And then, a little less geopolitically charged, there’s the completely baffling phenomenon of Cyclades in Astoria.  I can’t argue with the fish.  And if fish is their mission statement then fine, because it’s always fresh and expertly cooked — even if the owners are Albanian and hadn’t seen the sea till they were sixteen.  But you do want to eat something along with the fish and everything else is awful.  The cacık and eggplant salad is made inedible by that crazed Greek overuse of raw garlic, so that all you have is the bitterness of the bulb and not even the taste or aroma.  The zucchini and eggplant are fried in old oil.  The raw oil served for greens or salad is horrible — cheap, and I’m not even sure it’s 100% olive.  And in a Greek fish meal, where almost everything is dressed with raw oil, it really needs to be the best quality or everything else is shot.  The bread — and one thing we do well, γαμώτομου, is bread — is nasty and old.  This place reminds me of food in tourist traps in the old days before the foodie revolution in Greece in the 00s.
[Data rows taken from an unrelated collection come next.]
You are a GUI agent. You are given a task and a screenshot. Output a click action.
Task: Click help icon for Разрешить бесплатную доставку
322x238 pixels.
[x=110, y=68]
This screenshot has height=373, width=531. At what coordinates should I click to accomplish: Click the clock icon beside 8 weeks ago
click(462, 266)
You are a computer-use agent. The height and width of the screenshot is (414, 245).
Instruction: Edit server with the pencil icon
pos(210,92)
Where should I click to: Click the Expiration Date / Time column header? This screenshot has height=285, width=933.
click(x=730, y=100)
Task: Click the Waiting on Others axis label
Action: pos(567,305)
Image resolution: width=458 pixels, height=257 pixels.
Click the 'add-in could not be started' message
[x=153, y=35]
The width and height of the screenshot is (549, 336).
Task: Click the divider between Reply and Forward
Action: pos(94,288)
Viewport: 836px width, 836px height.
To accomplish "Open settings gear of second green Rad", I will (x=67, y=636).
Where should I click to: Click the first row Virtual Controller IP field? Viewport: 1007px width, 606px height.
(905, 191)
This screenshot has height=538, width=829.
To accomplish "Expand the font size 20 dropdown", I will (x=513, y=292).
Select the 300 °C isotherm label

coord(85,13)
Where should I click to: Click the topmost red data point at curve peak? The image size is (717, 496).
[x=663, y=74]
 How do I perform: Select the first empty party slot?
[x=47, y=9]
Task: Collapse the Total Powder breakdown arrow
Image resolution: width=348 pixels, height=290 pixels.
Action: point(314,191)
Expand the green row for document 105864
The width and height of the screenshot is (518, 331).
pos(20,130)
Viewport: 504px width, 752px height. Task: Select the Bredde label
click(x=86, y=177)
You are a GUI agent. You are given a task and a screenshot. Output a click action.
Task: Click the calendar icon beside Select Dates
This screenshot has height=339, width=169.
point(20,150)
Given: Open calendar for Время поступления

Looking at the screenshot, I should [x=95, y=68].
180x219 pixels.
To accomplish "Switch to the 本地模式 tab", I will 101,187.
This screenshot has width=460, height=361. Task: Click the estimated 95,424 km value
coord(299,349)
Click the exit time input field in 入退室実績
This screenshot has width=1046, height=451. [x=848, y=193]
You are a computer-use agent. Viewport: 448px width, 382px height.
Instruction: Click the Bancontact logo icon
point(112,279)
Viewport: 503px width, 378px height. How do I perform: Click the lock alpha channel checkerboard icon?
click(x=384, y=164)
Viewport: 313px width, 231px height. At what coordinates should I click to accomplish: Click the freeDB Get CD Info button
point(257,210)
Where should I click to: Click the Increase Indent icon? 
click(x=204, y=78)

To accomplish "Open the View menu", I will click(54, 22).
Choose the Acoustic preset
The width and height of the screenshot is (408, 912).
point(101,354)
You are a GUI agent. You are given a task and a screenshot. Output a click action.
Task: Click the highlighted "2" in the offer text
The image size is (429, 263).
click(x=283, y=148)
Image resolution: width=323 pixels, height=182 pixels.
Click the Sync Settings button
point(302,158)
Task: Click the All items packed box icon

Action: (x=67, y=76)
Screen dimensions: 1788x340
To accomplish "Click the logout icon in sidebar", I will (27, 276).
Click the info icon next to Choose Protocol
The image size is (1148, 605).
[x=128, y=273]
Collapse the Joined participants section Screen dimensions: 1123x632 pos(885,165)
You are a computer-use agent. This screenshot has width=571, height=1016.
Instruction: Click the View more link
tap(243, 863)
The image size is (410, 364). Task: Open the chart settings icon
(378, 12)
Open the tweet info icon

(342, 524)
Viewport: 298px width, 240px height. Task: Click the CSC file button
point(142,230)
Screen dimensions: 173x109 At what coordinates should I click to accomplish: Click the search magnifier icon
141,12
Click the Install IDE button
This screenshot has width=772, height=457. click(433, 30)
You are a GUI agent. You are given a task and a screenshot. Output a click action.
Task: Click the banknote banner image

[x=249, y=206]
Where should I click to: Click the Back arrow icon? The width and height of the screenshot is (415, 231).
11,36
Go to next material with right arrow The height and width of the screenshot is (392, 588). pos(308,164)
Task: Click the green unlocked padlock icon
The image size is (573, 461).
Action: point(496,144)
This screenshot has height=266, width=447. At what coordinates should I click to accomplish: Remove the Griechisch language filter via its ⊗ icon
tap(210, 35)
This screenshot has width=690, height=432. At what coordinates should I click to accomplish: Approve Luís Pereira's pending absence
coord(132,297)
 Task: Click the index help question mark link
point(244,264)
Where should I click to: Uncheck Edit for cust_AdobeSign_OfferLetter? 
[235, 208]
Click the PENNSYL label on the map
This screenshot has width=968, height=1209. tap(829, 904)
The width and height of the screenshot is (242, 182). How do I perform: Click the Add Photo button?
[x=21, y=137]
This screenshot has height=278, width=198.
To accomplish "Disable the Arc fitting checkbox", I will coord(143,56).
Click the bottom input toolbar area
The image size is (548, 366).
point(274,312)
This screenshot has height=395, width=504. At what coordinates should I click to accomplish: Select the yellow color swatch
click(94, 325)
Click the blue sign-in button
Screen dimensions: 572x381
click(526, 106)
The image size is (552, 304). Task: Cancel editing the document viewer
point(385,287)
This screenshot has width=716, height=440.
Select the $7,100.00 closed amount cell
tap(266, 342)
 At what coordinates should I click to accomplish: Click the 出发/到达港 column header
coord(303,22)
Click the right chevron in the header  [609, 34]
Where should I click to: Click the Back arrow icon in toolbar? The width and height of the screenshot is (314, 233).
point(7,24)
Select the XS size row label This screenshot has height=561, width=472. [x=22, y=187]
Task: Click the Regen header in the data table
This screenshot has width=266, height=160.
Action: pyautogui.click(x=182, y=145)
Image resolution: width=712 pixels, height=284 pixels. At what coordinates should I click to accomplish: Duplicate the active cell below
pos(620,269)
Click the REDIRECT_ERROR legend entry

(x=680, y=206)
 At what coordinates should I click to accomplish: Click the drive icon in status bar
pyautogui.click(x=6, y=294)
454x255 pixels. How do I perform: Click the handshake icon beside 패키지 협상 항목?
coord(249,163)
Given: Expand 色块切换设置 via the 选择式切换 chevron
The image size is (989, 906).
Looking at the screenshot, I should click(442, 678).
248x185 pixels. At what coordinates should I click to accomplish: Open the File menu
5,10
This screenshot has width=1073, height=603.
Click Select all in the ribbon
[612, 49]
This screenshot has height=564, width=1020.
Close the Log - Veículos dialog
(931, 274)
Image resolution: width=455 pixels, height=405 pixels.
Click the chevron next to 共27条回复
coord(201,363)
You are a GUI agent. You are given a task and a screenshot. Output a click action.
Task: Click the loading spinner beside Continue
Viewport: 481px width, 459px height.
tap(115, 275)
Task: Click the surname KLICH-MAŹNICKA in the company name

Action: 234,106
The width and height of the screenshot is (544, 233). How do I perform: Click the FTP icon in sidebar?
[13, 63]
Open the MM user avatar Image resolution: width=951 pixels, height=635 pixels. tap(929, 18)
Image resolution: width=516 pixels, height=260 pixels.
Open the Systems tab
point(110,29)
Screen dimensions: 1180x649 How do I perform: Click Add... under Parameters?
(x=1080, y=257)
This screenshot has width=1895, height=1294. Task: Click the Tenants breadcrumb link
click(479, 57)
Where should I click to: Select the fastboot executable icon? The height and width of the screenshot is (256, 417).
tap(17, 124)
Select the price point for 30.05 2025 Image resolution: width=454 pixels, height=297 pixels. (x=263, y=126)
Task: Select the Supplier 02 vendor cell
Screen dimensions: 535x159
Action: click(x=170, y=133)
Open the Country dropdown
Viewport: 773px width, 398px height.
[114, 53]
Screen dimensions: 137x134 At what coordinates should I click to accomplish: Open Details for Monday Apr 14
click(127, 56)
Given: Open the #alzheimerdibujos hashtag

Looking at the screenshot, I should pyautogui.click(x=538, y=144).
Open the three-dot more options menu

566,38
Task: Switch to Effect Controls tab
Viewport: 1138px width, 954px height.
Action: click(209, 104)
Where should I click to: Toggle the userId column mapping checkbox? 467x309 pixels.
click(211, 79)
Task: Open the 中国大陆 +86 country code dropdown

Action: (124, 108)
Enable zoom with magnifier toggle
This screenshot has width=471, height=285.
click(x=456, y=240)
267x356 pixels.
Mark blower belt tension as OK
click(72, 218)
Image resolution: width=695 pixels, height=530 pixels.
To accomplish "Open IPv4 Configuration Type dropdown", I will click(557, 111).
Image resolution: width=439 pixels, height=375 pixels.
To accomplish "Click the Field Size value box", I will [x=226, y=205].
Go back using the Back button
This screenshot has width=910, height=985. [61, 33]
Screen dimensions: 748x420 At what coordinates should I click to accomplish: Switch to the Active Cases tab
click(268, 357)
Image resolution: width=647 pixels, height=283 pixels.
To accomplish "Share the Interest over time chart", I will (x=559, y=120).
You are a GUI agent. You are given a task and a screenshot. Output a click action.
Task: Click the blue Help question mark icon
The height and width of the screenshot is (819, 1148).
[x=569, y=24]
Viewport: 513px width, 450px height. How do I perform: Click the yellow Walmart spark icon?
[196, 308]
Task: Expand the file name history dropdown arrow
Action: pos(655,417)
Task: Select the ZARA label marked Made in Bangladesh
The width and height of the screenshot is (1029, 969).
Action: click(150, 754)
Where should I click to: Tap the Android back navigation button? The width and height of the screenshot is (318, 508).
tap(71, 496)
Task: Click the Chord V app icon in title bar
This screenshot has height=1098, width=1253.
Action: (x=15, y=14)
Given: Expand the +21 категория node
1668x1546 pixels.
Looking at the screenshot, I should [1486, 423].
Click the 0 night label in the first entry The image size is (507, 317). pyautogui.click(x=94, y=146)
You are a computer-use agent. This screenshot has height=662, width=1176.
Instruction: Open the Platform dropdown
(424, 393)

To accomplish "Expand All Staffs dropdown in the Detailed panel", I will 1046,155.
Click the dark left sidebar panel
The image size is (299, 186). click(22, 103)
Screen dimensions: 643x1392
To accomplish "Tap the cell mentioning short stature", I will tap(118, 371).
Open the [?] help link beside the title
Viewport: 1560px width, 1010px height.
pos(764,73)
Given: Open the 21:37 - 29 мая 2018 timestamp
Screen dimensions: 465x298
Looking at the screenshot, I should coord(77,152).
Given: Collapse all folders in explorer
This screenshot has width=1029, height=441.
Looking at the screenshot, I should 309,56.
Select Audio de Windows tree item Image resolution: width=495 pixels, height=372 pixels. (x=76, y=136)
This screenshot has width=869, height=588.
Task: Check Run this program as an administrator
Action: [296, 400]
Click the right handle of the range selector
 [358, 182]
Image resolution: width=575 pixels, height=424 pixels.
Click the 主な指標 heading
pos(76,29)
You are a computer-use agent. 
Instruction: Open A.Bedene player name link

And they commit one incomprehensible abomination.  They serve oven-baked potatoes — with lemon, fine… But. With. The. Fish.  These are potatoes, that according to the taxonomy and order of Greek food, if such a primitive cuisine can be said to have such order, are baked in the oven with meat in a composite dish or casserole.  It’s a sin of commission to serve them with fish, with which they haven’t even been cooked, unless you’re going for plaki which means tomatoes and a whole different palate.  And they taste as if they’ve been soaked overnight in lemon.  And I dunno, but the yellow color is so suspiciously bright that it looks like yellow dye #2.  Investigate them; I’m sure I’m right.  And, of course, everything comes garnished with piles of more lemon wedges, to satisfy that deep Greek urge to obliterate the taste of everything else on the table.

And people — Manhattan people — come out to Queens and wait, for over an hour, malaka, to get a table at this Soviet cafeteria (the lighting is awful; the music is deafening).  They’ll often go cross the street to wait to be called, to get a drink at Michael PsilakisMP Taverna, where the food is phenomenal.  It’s only slightly reinterpreted Greek — it’s deeply faithful to the roots but Psilakis — I dunno — freshens things, and combines traditional ingredients in ways that make you wonder why no one else had ever tried this.  It’s generally full and has a great and friendly bar that looks out on the bustle of Ditmars Boulevard.  But it should be a destination spot and it’s not.  And Cyclades is.  It makes me think that white people will eat bad food if they think it gives them woke and authenticity street cred.  And convince themselves it’s good.

He dicho.

comment: nikobakos@gmail.com

Belgrade: Random notes from July 2014

7 Sep

beograd-1910Belgrade 1905 (click)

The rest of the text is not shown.